Monday, Feb. 03, 1992
Demanding Payment for Good Behavior
By EUGENE LINDEN
Advocates for the wise use movement have come up with some pretty loopy ideas -- among them, a scientifically silly proposal to halt global warming by clear-cutting ancient forests. But one of their radical notions has been getting a friendly hearing from the courts, Congress and the Bush Administration. The idea, which could ultimately cost state and federal governments billions, is that private landowners are constitutionally entitled to compensation when a government imposes environmental restrictions on how their land may be used. Citing the clause in the Fifth Amendment that bars the government from taking private property "without just compensation," scores of landowners and developers are now seeking remuneration.
In the past, the Supreme Court has rejected these pleas. But it may reconsider the issue this spring when it takes up the case of Lucas v. South Carolina Coastal Council. Real estate developer David Lucas bought two lots on the Isle of Palms in 1986 with the intention of building houses on them. Two years later, new state regulations proscribed building so close to the ocean. Lucas did not challenge the state's claim that beachside construction would cause erosion and threaten the stability of nearby homes, but he did seek compensation for his investment. A lower court awarded him $1,232,387.50, the price he paid for the land plus interest and taxes. The state successfully appealed, arguing that its regulations did not amount to depriving the developer of his land.
It is easy to sympathize with Lucas, though land values can also be enhanced by environmental and zoning restrictions. But a broad decision by the Supreme Court would be disastrous for the principle of environmental regulation. It would open the door to a wave of demands for compensation from citizens and companies affected by everything from rules protecting wetlands to restrictions on critical habitats for endangered species.
A decision in favor of property rights could leave state governments with a double bind, says Brian Gray, a University of California specialist in environmental and property law. If the state imposes new regulations to protect vital ecosystems or species, it risks a slew of suits for compensation; but if it does not act, it could be sued for failing to protect the public trust.
And where is the Bush Administration during this threat to the principle of environmental regulation? It has sided with Lucas. Some conservative legal ^ theorists and their supporters within the Administration would welcome a reinterpretation of property rights that would also open the way to eviscerating health, safety and zoning as well as environmental regulations.
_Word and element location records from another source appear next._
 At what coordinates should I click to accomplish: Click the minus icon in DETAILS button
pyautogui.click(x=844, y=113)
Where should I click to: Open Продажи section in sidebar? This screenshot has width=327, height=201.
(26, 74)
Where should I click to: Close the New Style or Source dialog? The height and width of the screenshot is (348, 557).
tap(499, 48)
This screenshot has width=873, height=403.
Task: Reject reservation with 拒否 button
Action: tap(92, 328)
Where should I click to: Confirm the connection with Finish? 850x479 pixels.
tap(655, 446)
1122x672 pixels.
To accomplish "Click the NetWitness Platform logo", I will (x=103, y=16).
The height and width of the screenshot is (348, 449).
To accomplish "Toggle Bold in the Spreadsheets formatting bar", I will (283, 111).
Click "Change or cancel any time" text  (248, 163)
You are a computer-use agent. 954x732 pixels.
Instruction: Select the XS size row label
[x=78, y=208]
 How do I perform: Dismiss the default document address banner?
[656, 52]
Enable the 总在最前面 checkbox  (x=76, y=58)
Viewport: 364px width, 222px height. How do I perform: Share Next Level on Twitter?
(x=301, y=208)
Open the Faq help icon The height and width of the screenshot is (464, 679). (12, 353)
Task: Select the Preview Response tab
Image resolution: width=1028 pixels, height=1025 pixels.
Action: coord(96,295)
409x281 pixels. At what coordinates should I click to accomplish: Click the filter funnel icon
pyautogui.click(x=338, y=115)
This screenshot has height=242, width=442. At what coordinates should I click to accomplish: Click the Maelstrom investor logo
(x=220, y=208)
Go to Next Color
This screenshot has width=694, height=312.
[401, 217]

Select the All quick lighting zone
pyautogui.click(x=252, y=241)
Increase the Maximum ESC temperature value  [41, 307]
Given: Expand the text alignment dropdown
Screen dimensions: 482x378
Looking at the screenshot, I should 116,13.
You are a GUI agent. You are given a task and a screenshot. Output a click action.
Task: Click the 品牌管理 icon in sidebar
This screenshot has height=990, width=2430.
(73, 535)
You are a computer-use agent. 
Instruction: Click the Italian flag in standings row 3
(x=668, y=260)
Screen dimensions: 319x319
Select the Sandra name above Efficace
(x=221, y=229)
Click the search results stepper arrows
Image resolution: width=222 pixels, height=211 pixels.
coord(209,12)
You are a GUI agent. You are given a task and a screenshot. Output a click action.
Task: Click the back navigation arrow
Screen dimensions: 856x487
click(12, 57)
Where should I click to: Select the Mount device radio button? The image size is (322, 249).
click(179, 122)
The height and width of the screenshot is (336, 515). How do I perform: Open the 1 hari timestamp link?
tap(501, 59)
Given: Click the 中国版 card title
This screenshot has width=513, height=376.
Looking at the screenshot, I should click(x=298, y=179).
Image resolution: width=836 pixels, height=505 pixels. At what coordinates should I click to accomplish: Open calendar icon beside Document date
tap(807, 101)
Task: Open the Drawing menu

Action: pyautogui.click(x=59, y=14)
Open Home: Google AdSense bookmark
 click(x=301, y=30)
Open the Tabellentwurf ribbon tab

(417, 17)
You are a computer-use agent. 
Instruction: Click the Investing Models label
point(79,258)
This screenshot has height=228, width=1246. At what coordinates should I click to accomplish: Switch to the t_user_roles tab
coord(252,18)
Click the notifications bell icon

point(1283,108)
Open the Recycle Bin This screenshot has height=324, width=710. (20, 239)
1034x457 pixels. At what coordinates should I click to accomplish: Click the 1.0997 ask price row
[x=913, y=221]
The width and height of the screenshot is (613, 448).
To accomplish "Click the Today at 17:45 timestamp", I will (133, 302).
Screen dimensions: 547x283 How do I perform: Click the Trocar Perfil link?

This reassertion of private-property rights comes at a time when society is becoming ever more aware of the ways in which actions in one part of the landscape affect the economic and ecological well-being of other areas. If the U.S. were still a sparsely populated country with vast wilderness areas, it would matter less what one individual did with his or her property. Says Erik Meyers of the Environmental Law Institute: "The freedom to swing your arms stops at your neighbor's nose, and what has happened is that noses have got a lot closer together." In such circumstances, it seems odd to pay people to pull their punches.